Heading off to college can be a daunting experience in and of itself, but add moving to a new country and things get just a bit more complicated.
That’s the reality for over a thousand members of WPI’s student community who have come to attend WPI from 75+ countries around the world. As the director of international student life, Colleen Callahan-Panday spearheads the efforts to make their experience as smooth, supportive, and memorable as possible.
Back to Basics
The CliffsNotes version of her job is that she and her team in the Office of International Student Life are responsible for helping students with the necessary paperwork to acquire and maintain their visas during their time in the United States, but their work doesn’t stop there.

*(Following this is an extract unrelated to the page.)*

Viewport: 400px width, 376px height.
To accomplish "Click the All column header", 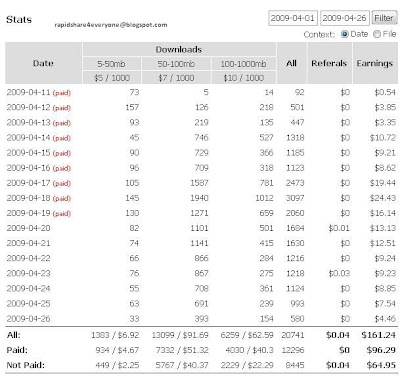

“We cover everything,” she says, and that’s no exaggeration—she and her staff assist students on topics ranging from work permits and tax and immigration questions to how to write a check or navigate an American grocery store.
The staff also collaborates with multicultural student groups to host a variety of extracurricular sessions and programs (the annual International Food Festival is always a highlight across campus) that give students the chance to share a bit of home with the WPI community.
Her worklife is definitely busy, with new opportunities always popping up, but she wouldn’t have it any other way. “There’s always something to do, but we really love working with the students here. They feel like this is a little bit of their home on campus, and that’s what we aim to be.”
The Next Level
In addition to her day-to-day responsibilities, Callahan-Panday is prepared to tackle rare, higher-level issues involving security clearances and cultural sensitivities from time to time. For example, her staff worked with attorneys and immigration officials when students were affected by the travel ban in 2017. They helped the students cope during that difficult time, and eventually welcomed students who were stuck in their native countries back to campus.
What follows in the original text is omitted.